IMAG0301The watch comes pre-loaded with quite a few watch faces, which you can change by pressing and holding the screen then scrolling through until you find the watch face you like. There’s a good selection of pre-installed ones including one with a world clock, a moon face, a hiking one with a compass and a classic watch face. You can download more faces from the Google Play Store (some are free, some cost a dollar or two).

Niggles

There isn’t a lot I dislike about the LG G Watch R but for some reason, every three days or so, the Watch R decides to loose the bluetooth connection with my phone and no matter how many times I tried to re-connect it, it refused to play ball. It meant that I had to reset my watch, meaning I had to go through the whole pairing/tutorial process again. That was frustrating to say the least.

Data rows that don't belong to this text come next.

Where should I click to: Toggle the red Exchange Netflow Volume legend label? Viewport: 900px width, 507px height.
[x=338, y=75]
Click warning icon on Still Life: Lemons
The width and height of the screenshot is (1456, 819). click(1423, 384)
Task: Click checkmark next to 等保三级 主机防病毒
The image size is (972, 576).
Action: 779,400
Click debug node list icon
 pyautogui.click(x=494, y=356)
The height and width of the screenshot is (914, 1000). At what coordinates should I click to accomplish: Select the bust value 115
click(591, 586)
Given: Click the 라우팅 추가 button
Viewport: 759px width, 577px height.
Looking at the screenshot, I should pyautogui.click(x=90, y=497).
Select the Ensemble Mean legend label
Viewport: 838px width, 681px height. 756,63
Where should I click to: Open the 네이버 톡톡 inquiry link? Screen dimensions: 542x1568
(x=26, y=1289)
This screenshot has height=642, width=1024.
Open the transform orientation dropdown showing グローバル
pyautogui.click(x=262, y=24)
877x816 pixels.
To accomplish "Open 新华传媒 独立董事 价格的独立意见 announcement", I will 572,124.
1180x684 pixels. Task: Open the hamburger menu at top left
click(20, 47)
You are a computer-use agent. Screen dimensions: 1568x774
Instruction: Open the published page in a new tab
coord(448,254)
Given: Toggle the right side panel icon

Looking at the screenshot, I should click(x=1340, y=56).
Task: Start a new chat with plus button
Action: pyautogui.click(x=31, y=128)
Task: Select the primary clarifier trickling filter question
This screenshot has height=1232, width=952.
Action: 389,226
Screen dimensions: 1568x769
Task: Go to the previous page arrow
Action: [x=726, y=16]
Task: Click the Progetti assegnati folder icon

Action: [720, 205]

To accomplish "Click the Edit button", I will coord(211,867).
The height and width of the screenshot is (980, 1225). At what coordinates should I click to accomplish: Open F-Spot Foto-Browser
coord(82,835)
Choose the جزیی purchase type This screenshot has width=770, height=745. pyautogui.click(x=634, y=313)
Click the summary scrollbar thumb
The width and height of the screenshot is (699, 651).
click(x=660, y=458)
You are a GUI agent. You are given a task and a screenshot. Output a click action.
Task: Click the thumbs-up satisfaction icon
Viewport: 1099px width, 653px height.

Also, I quickly learned that to keep the phone connected to my phone I had to have it with me: A couple of times at the start I left my phone in, say, the kitchen then went to my bedroom, suddenly realising bluetooth doesn’t stretch that far.

What that means is that I’m still dependent on having my phone with me at all  times: Were not at the stage where I can leave my phone in the car, nip into the supermarket and still have connectivity through my watch.I still need to use my phone to respond to social media and the like.

The navigation using the watch isn’t that great: It misunderstood the street near my house several times so I gave up. I think if all you want is the nearest petrol station or restaurant then you’ll be fine but if you want the strangely spelt street near your house, you might be out of luck. It seems to be able to find directions to the nearest petrol station if you ask for directions to the nearest gas station.!

The price is also a little off putting. I wouldn’t have paid $479 (I think that’s what the LG G Watch R retails for in NZ) for it. I’m just lucky I found a cheap one ($200 does seem cheap) on an auction website. If I change anything, I might look at replacing the watch strap, but because it uses a standard watch size that should be easy. I hear LG does a sports model that is rubbery not leather.

The verdict

I’m loving my LG G Watch R and what it can do and I really think I’ve checked my phone a lot less since I’ve had it. Now, if I get a notification or an alert I just quickly glance at my watch and if it’s important I go to my phone but if it’s unimportant I disregard it.

It’s meant I spend less time looking at my phone and more time aware of what’s going on. Android Wear is a work-in-progress and I’m sure it’ll improve over time as will the number of must-have apps for the watch.

I have to say, though, the biggest thing I like is that  LG’s latest smart watch looks like, well, a smart timepiece not a futuristic wrist computer. I like that.

A smart watch isn’t a necessity – I know that – so I can’t recommend you rush out and buy one, but it is pretty cool having one where you can dictate messages to it and it’ll send them to people. I’m sure over time the functionality will improve, too.

But right now, I’ve got some Minority Report shit happening on my wrist.